*ENTRIES SHOWN*
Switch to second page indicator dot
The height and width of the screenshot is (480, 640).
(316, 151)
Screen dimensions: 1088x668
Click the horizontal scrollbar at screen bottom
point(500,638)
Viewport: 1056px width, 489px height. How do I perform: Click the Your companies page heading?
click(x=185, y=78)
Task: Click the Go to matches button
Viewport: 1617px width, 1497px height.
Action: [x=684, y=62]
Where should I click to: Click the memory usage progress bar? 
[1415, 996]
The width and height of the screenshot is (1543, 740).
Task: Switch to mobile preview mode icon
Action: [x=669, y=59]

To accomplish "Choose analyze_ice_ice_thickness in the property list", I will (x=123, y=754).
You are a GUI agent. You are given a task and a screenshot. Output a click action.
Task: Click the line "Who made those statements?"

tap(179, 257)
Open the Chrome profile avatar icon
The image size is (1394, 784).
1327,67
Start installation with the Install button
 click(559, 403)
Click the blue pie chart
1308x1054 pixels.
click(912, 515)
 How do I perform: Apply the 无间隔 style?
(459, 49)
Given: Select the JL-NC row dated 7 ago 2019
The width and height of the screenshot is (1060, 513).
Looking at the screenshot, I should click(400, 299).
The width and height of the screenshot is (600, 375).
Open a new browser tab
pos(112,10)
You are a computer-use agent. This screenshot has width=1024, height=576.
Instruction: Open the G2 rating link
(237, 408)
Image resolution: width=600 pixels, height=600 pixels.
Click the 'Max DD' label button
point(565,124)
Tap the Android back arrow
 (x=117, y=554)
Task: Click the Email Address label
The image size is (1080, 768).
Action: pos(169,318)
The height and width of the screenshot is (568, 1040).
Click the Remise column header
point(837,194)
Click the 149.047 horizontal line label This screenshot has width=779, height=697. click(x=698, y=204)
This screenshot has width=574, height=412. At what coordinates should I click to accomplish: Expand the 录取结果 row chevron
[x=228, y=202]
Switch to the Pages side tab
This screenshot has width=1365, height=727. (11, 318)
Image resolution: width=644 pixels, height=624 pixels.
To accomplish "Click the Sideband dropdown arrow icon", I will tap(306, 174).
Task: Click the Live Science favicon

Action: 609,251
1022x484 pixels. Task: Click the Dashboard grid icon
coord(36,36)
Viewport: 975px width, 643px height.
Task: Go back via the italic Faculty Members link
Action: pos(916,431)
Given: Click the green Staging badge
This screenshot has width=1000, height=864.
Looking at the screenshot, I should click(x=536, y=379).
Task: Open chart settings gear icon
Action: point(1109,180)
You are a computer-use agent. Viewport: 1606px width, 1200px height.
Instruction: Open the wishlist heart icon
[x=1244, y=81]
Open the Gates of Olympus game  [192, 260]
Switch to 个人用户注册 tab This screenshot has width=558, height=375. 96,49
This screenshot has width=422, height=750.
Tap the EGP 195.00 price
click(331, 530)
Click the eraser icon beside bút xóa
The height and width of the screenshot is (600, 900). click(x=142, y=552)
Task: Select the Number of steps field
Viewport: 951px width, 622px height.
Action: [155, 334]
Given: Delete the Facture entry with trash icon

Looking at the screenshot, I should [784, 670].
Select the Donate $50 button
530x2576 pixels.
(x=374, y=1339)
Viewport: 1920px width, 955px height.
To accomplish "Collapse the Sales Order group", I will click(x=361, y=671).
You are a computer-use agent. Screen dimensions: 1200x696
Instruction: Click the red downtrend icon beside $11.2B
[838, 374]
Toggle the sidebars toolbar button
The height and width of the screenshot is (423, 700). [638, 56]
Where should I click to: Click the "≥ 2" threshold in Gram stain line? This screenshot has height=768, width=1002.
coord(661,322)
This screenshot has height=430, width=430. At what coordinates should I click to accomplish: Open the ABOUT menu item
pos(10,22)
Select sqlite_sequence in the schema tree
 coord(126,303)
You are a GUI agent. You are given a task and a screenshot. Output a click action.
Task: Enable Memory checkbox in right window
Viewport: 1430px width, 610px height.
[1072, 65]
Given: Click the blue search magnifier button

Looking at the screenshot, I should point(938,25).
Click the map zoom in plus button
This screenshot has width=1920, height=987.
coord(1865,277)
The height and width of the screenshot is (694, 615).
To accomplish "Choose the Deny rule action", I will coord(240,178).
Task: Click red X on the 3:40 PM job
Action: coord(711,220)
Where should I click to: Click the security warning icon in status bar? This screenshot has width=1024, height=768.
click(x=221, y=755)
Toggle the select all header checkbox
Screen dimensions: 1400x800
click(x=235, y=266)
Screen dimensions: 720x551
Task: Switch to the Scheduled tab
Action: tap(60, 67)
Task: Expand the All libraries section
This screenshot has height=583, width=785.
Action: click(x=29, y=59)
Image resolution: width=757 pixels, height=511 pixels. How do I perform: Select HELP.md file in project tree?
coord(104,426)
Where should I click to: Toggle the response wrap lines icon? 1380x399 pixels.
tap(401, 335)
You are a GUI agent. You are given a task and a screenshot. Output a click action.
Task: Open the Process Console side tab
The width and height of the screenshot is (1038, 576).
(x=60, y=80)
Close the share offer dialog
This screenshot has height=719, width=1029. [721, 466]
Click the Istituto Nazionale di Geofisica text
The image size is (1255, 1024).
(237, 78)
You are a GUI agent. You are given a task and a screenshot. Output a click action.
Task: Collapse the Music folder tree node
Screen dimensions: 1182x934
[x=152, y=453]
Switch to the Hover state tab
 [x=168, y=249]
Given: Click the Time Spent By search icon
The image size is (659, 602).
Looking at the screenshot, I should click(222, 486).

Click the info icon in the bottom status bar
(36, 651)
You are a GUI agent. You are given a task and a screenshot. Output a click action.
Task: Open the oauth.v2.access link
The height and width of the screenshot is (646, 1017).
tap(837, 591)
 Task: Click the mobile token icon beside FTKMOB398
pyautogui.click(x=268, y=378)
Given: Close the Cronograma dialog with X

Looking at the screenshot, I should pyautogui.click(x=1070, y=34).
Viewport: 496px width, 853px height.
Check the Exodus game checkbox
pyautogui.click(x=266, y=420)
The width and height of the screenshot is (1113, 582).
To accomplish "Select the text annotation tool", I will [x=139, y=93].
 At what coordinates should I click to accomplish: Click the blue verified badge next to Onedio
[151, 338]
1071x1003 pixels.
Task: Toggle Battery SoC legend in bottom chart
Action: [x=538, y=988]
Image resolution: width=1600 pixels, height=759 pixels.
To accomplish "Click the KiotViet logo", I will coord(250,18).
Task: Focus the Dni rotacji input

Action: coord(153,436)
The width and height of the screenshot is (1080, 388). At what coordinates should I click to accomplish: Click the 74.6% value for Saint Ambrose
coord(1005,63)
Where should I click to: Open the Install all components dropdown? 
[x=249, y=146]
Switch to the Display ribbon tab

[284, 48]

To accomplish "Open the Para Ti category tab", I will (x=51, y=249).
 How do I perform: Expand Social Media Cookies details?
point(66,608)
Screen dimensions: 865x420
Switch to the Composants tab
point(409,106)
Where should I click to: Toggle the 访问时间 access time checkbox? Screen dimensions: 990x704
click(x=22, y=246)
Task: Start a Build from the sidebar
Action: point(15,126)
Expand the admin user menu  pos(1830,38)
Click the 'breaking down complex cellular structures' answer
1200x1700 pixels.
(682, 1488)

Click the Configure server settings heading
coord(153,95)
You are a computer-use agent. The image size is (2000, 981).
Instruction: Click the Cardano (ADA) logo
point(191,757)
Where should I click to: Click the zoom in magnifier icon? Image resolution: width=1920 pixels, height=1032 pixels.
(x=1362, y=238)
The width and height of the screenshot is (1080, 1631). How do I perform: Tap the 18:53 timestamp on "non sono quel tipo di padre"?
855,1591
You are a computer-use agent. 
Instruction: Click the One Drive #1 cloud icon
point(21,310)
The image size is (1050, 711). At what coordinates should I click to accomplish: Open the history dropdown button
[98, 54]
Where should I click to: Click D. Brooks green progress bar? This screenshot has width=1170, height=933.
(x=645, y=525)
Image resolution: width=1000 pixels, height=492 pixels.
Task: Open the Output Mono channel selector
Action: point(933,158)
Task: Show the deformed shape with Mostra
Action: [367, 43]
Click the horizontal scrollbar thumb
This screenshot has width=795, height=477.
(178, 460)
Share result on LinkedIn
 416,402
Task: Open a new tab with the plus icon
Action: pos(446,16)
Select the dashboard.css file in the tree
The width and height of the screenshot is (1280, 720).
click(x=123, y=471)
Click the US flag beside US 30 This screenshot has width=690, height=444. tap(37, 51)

*DESCRIPTION OF THE TASK*
A verbatim transcription is required of the lines from the one with "Where should I click to: Click D." through the final line of the entries above, and of nothing else.

*OUTPUT FOR THIS TASK*
Where should I click to: Click D. Brooks green progress bar? This screenshot has width=1170, height=933.
(x=645, y=525)
Image resolution: width=1000 pixels, height=492 pixels.
Task: Open the Output Mono channel selector
Action: point(933,158)
Task: Show the deformed shape with Mostra
Action: [367, 43]
Click the horizontal scrollbar thumb
This screenshot has width=795, height=477.
(178, 460)
Share result on LinkedIn
 416,402
Task: Open a new tab with the plus icon
Action: pos(446,16)
Select the dashboard.css file in the tree
The width and height of the screenshot is (1280, 720).
click(x=123, y=471)
Click the US flag beside US 30 This screenshot has width=690, height=444. tap(37, 51)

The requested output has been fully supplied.